Description
Objectives: To evaluate the difference in extension and flexion strength in Isokinetic testing and its ratio between pre-surgery and 12 months
postoperatively using QTA compared to STA.
Methods: This is a randomized controlled trial, in which 40 participants, all of them soccer players were included, divided into two groups according to the
autografts applied: QTA (N=20) or STA (N=20). The knee flexor and extensor strength with the isokinetic dynamometer were tested at three different
speeds: 300o/s, 180o/s and 60o/s, both pre-surgery and at 12 months. Student's t-test or its non-parametric counterpart in SPSS software was used and a
significance level of p<0.05 was established.
Results: There were no differences between groups in either flexion or extension strength in any of the tests. Three patients in the STA group and two
patients in the QTA had graft rupture before the one-year follow-up. Intragroup differences suggested a significant recovery at 300o/s velocity both in
flexors and extensors only in STA group (that is an improvement in isokinetic strength of 34.67 ± 7.64 N and 20.67±7.16 N from baseline, respectively).
Similarly, both groups improved significantly flexors strength at 180o/s and also at 60o/s compared to baseline values. However, the strength gain of the
extensor muscles was significantly higher in the STA group at the 180°/s and 60°/s speeds (36.89 ± 9.01 and 52.44 ± 12.99, respectively).

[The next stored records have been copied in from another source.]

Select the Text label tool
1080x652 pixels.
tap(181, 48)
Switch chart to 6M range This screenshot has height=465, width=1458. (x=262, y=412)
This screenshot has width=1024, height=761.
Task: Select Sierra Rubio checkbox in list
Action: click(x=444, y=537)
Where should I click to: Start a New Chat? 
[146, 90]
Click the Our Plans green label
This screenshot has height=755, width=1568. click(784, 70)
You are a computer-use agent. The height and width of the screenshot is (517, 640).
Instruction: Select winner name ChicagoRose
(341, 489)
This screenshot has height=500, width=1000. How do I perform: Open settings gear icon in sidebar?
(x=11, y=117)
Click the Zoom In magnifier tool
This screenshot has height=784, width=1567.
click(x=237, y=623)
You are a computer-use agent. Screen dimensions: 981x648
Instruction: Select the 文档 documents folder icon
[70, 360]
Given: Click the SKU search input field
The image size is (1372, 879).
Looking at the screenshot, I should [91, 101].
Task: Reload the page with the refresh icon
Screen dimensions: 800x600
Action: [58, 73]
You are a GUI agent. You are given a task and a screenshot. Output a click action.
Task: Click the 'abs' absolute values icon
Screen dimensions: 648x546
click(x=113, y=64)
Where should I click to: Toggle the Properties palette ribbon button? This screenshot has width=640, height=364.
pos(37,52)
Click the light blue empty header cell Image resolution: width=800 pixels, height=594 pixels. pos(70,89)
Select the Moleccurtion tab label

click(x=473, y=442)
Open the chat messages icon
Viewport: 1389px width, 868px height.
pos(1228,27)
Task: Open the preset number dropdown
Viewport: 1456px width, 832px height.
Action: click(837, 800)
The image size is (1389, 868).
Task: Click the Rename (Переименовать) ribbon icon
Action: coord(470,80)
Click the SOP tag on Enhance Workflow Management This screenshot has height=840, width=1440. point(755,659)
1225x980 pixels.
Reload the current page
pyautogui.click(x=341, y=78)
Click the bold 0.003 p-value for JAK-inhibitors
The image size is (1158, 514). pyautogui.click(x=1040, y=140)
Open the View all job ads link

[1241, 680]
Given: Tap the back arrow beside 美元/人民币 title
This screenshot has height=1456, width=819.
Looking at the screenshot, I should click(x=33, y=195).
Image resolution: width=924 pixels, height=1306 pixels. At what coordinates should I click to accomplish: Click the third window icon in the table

Conclusions: Individual intra-group measures indicate that the STA group significantly recovers muscle strength in both flexors and extensors at the three
speeds tested, representing improvements in maximal strength, endurance and fatigue resistance values. The QTA has a less striking strength recovery,
but based on our results it has a lower rate of re-rupture compared to STA.